(Data extracted from a collection)
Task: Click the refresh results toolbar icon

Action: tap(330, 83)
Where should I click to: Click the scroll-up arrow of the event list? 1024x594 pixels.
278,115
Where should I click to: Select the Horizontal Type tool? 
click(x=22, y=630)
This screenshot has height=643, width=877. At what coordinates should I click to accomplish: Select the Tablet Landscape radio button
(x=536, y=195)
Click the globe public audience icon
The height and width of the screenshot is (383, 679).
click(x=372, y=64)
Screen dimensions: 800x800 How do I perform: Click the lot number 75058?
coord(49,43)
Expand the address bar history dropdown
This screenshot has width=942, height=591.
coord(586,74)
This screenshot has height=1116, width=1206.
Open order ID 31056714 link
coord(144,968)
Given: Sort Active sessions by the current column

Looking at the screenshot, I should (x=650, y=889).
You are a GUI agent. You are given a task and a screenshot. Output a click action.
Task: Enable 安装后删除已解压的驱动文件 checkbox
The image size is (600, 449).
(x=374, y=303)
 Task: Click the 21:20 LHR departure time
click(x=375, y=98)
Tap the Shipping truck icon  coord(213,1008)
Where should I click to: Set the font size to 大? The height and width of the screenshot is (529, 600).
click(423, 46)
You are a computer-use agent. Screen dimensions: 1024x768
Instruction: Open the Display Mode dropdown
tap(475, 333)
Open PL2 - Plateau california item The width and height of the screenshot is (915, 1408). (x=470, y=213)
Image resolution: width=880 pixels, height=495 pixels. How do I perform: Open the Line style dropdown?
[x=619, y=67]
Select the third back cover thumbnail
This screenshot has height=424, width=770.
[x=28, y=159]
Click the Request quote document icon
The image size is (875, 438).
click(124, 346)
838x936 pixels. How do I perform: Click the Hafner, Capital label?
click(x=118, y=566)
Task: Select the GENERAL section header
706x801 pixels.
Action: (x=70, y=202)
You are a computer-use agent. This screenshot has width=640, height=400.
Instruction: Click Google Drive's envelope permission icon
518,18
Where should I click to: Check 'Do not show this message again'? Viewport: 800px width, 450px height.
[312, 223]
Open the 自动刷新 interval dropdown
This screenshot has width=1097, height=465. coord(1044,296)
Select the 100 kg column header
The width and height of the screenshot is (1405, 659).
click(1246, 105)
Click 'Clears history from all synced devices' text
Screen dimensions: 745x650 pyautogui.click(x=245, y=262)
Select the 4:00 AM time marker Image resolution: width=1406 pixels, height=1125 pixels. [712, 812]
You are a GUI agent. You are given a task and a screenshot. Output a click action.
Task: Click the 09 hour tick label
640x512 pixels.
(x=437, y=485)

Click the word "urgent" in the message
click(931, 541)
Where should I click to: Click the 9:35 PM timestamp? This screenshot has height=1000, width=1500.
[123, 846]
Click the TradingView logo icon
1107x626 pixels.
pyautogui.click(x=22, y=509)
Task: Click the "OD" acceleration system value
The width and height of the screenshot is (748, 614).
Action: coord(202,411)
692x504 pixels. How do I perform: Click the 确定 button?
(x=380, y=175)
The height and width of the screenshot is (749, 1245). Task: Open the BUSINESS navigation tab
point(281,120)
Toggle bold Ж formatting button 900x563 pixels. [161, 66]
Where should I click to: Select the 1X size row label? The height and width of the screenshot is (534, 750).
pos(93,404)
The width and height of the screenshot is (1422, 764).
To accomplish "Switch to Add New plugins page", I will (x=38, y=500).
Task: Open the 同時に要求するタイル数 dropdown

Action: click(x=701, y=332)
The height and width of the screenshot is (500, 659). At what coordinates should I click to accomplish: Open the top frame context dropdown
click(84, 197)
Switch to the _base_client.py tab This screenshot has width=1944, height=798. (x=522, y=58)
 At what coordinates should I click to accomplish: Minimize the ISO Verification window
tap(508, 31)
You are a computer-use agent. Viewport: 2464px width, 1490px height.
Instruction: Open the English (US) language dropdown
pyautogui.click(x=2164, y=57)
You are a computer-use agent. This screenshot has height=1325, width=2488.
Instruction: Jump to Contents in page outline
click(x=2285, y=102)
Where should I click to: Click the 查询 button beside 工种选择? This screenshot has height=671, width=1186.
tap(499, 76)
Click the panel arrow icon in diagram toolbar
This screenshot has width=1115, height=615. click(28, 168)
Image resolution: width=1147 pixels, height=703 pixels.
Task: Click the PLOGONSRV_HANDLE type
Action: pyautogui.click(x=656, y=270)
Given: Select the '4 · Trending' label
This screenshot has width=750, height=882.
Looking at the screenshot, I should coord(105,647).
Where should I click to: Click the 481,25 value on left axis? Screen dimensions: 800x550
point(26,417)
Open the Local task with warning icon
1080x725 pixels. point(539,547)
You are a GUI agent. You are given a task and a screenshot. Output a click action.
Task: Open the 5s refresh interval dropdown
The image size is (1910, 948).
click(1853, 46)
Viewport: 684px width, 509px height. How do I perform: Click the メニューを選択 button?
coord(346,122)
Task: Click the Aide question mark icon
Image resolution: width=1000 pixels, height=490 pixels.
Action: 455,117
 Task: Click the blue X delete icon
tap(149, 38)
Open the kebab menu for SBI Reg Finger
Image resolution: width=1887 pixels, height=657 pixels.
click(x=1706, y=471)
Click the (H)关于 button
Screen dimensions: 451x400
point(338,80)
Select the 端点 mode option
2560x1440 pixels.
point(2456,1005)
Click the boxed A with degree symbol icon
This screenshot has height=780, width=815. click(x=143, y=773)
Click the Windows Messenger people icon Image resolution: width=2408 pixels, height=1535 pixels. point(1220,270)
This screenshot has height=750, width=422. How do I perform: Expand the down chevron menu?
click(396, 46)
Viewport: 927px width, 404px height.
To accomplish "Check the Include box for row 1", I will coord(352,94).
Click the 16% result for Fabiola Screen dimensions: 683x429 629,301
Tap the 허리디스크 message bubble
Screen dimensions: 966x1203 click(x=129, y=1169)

**Instructions to follow:**
Convert every line of the material into a JSON list of strings, one string per line, and omit the blank lines.

**Correct output:**
[
  "Task: Click the refresh results toolbar icon",
  "Action: tap(330, 83)",
  "Where should I click to: Click the scroll-up arrow of the event list? 1024x594 pixels.",
  "278,115",
  "Where should I click to: Select the Horizontal Type tool? ",
  "click(x=22, y=630)",
  "This screenshot has height=643, width=877. At what coordinates should I click to accomplish: Select the Tablet Landscape radio button",
  "(x=536, y=195)",
  "Click the globe public audience icon",
  "The height and width of the screenshot is (383, 679).",
  "click(x=372, y=64)",
  "Screen dimensions: 800x800 How do I perform: Click the lot number 75058?",
  "coord(49,43)",
  "Expand the address bar history dropdown",
  "This screenshot has width=942, height=591.",
  "coord(586,74)",
  "This screenshot has height=1116, width=1206.",
  "Open order ID 31056714 link",
  "coord(144,968)",
  "Given: Sort Active sessions by the current column",
  "Looking at the screenshot, I should (x=650, y=889).",
  "You are a GUI agent. You are given a task and a screenshot. Output a click action.",
  "Task: Enable 安装后删除已解压的驱动文件 checkbox",
  "The image size is (600, 449).",
  "(x=374, y=303)",
  " Task: Click the 21:20 LHR departure time",
  "click(x=375, y=98)",
  "Tap the Shipping truck icon  coord(213,1008)",
  "Where should I click to: Set the font size to 大? The height and width of the screenshot is (529, 600).",
  "click(423, 46)",
  "You are a computer-use agent. Screen dimensions: 1024x768",
  "Instruction: Open the Display Mode dropdown",
  "tap(475, 333)",
  "Open PL2 - Plateau california item The width and height of the screenshot is (915, 1408). (x=470, y=213)",
  "Image resolution: width=880 pixels, height=495 pixels. How do I perform: Open the Line style dropdown?",
  "[x=619, y=67]",
  "Select the third back cover thumbnail",
  "This screenshot has height=424, width=770.",
  "[x=28, y=159]",
  "Click the Request quote document icon",
  "The image size is (875, 438).",
  "click(124, 346)",
  "838x936 pixels. How do I perform: Click the Hafner, Capital label?",
  "click(x=118, y=566)",
  "Task: Select the GENERAL section header",
  "706x801 pixels.",
  "Action: (x=70, y=202)",
  "You are a computer-use agent. This screenshot has width=640, height=400.",
  "Instruction: Click Google Drive's envelope permission icon",
  "518,18",
  "Where should I click to: Check 'Do not show this message again'? Viewport: 800px width, 450px height.",
  "[312, 223]",
  "Open the 自动刷新 interval dropdown",
  "This screenshot has width=1097, height=465. coord(1044,296)",
  "Select the 100 kg column header",
  "The width and height of the screenshot is (1405, 659).",
  "click(1246, 105)",
  "Click 'Clears history from all synced devices' text",
  "Screen dimensions: 745x650 pyautogui.click(x=245, y=262)",
  "Select the 4:00 AM time marker Image resolution: width=1406 pixels, height=1125 pixels. [712, 812]",
  "You are a GUI agent. You are given a task and a screenshot. Output a click action.",
  "Task: Click the 09 hour tick label",
  "640x512 pixels.",
  "(x=437, y=485)",
  "Click the word \"urgent\" in the message",
  "click(931, 541)",
  "Where should I click to: Click the 9:35 PM timestamp? This screenshot has height=1000, width=1500.",
  "[123, 846]",
  "Click the TradingView logo icon",
  "1107x626 pixels.",
  "pyautogui.click(x=22, y=509)",
  "Task: Click the \"OD\" acceleration system value",
  "The width and height of the screenshot is (748, 614).",
  "Action: coord(202,411)",
  "692x504 pixels. How do I perform: Click the 确定 button?",
  "(x=380, y=175)",
  "The height and width of the screenshot is (749, 1245). Task: Open the BUSINESS navigation tab",
  "point(281,120)",
  "Toggle bold Ж formatting button 900x563 pixels. [161, 66]",
  "Where should I click to: Select the 1X size row label? The height and width of the screenshot is (534, 750).",
  "pos(93,404)",
  "The width and height of the screenshot is (1422, 764).",
  "To accomplish \"Switch to Add New plugins page\", I will (x=38, y=500).",
  "Task: Open the 同時に要求するタイル数 dropdown",
  "Action: click(x=701, y=332)",
  "The height and width of the screenshot is (500, 659). At what coordinates should I click to accomplish: Open the top frame context dropdown",
  "click(84, 197)",
  "Switch to the _base_client.py tab This screenshot has width=1944, height=798. (x=522, y=58)",
  " At what coordinates should I click to accomplish: Minimize the ISO Verification window",
  "tap(508, 31)",
  "You are a computer-use agent. Viewport: 2464px width, 1490px height.",
  "Instruction: Open the English (US) language dropdown",
  "pyautogui.click(x=2164, y=57)",
  "You are a computer-use agent. This screenshot has height=1325, width=2488.",
  "Instruction: Jump to Contents in page outline",
  "click(x=2285, y=102)",
  "Where should I click to: Click the 查询 button beside 工种选择? This screenshot has height=671, width=1186.",
  "tap(499, 76)",
  "Click the panel arrow icon in diagram toolbar",
  "This screenshot has width=1115, height=615. click(28, 168)",
  "Image resolution: width=1147 pixels, height=703 pixels.",
  "Task: Click the PLOGONSRV_HANDLE type",
  "Action: pyautogui.click(x=656, y=270)",
  "Given: Select the '4 · Trending' label",
  "This screenshot has width=750, height=882.",
  "Looking at the screenshot, I should coord(105,647).",
  "Where should I click to: Click the 481,25 value on left axis? Screen dimensions: 800x550",
  "point(26,417)",
  "Open the Local task with warning icon",
  "1080x725 pixels. point(539,547)",
  "You are a GUI agent. You are given a task and a screenshot. Output a click action.",
  "Task: Open the 5s refresh interval dropdown",
  "The image size is (1910, 948).",
  "click(1853, 46)",
  "Viewport: 684px width, 509px height. How do I perform: Click the メニューを選択 button?",
  "coord(346,122)",
  "Task: Click the Aide question mark icon",
  "Image resolution: width=1000 pixels, height=490 pixels.",
  "Action: 455,117",
  " Task: Click the blue X delete icon",
  "tap(149, 38)",
  "Open the kebab menu for SBI Reg Finger",
  "Image resolution: width=1887 pixels, height=657 pixels.",
  "click(x=1706, y=471)",
  "Click the (H)关于 button",
  "Screen dimensions: 451x400",
  "point(338,80)",
  "Select the 端点 mode option",
  "2560x1440 pixels.",
  "point(2456,1005)",
  "Click the boxed A with degree symbol icon",
  "This screenshot has height=780, width=815. click(x=143, y=773)",
  "Click the Windows Messenger people icon Image resolution: width=2408 pixels, height=1535 pixels. point(1220,270)",
  "This screenshot has height=750, width=422. How do I perform: Expand the down chevron menu?",
  "click(396, 46)",
  "Viewport: 927px width, 404px height.",
  "To accomplish \"Check the Include box for row 1\", I will coord(352,94).",
  "Click the 16% result for Fabiola Screen dimensions: 683x429 629,301",
  "Tap the 허리디스크 message bubble",
  "Screen dimensions: 966x1203 click(x=129, y=1169)"
]